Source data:

:::::

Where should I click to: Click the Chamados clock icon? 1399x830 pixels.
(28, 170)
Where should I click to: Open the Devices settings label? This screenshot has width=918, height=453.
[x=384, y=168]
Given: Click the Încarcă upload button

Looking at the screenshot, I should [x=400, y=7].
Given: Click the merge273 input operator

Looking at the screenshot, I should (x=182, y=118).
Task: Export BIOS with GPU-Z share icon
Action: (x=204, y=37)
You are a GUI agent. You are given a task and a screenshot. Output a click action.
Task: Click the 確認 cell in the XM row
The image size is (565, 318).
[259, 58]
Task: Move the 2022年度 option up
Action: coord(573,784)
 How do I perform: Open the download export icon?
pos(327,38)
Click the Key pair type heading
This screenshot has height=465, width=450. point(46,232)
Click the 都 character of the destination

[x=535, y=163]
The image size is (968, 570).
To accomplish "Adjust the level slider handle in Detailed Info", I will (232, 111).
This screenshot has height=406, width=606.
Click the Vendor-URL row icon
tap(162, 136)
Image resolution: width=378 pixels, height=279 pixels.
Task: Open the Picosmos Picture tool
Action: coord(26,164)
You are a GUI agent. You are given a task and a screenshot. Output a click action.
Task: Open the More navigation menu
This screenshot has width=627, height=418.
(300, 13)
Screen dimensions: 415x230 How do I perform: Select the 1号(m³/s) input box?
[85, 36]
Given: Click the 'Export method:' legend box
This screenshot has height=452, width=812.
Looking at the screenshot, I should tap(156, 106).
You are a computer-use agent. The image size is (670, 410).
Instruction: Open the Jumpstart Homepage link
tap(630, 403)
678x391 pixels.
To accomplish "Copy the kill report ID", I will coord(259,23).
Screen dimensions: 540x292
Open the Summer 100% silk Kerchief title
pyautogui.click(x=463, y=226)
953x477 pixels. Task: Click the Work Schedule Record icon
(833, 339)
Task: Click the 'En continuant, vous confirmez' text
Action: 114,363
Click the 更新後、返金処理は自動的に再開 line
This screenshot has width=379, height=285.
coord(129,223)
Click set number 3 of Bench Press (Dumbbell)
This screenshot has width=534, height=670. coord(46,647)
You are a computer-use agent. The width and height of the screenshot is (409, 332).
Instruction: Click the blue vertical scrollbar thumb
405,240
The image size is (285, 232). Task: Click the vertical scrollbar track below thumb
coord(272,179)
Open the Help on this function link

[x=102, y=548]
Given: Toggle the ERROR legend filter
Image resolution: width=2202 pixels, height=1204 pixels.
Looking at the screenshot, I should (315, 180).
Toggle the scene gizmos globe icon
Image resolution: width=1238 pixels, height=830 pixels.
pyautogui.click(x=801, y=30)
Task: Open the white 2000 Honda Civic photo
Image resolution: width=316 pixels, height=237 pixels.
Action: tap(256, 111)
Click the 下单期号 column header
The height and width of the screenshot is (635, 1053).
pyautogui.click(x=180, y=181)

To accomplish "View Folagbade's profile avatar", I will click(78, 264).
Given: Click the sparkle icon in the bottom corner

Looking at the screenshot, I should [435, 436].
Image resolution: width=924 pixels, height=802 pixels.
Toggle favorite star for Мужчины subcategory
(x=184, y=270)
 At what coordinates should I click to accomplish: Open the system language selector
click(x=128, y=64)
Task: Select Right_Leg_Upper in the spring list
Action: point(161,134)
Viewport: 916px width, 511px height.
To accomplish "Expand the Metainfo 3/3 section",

:::::

* _TASK REQUIREMENTS_
Once a line of the records is found to contain "will", copy it out.

* _RESPONSE_
To accomplish "Adjust the level slider handle in Detailed Info", I will (232, 111).
To accomplish "Copy the kill report ID", I will coord(259,23).
To accomplish "View Folagbade's profile avatar", I will click(78, 264).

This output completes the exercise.